Bravo… continua così… prima o poi qualcosa cambierà 😉

Complimenti per l’iniziativa!
E’ stato interessante ascoltare la telefonata e ancora di più è stato leggere il seguito.
Lorenzo

Ciao.

Ho trovato il tuo commento questa mattina e sto sotenendola tua iniziativa.

Complimenti e speriamo che vada a buon fine. Restiamo in contatto.

Cristina

Caro amico, mi complimento per la lucida contestazione prodotta; il sistema va combattuto e messo in scacco proprio grazie ed in base ai suoi principi fondativi.

Se facessimo sempre questo tipo di “guerriglia” amministrativa, nel senso di incessante questionare o contestare, le aperture culturali sarebbero favorite dalle brecce giuridiche o anche viceversa!
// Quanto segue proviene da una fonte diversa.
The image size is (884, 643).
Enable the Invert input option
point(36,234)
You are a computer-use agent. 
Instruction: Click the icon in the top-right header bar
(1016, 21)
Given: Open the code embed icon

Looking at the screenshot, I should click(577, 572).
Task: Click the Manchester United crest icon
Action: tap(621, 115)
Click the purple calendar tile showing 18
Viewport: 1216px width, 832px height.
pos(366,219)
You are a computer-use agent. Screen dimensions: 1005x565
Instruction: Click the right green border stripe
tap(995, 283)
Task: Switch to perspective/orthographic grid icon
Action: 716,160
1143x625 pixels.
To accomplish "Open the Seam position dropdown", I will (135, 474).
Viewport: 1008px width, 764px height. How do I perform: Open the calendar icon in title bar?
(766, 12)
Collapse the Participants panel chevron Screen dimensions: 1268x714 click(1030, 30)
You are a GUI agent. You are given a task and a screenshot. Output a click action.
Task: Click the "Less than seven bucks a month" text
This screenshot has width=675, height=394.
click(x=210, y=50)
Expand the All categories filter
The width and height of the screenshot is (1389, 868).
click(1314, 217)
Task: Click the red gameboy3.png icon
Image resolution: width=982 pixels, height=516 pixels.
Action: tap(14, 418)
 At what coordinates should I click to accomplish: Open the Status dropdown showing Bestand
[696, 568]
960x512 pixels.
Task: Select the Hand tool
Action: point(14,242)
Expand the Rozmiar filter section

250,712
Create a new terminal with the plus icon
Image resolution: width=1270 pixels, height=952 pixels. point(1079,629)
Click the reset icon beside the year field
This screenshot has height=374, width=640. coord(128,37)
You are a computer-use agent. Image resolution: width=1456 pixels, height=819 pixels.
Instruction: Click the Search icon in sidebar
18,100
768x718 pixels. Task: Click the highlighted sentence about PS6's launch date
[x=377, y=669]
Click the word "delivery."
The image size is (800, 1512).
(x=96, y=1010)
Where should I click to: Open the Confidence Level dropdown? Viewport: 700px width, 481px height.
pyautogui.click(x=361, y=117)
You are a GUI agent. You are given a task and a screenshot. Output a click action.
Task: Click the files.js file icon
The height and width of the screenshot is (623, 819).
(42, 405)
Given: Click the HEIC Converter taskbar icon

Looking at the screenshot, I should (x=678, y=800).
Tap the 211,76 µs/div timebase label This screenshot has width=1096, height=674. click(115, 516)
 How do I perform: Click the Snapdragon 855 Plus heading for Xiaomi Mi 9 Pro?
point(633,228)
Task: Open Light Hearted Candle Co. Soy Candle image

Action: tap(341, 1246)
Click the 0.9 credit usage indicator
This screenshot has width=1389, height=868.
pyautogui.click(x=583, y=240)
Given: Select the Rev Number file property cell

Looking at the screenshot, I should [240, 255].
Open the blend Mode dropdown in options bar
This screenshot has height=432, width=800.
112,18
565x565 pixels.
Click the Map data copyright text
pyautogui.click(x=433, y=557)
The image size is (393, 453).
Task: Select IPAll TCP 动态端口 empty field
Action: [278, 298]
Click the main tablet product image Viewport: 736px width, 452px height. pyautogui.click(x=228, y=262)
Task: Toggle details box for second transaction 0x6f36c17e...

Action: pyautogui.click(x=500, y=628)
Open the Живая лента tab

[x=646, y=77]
In questo paese, insomma, non è possibile vivere felicetti e contentetti.

Giacomo Grippa Uaar circolo di Lecce

Giacomo
hai colto nel segno. Qui l’importante è fare breccia nelle persone… SIamo predisposti a generalizzare e pensare che anche gli amministratori pubblici siano tutti cinici e ipocriti come i parlamentari.
Invece hanno un po’ di cuore in più: menefreghisti sempre (di solito) ma non cattivi come i nostri deputati. Con loro si può e si deve parlare.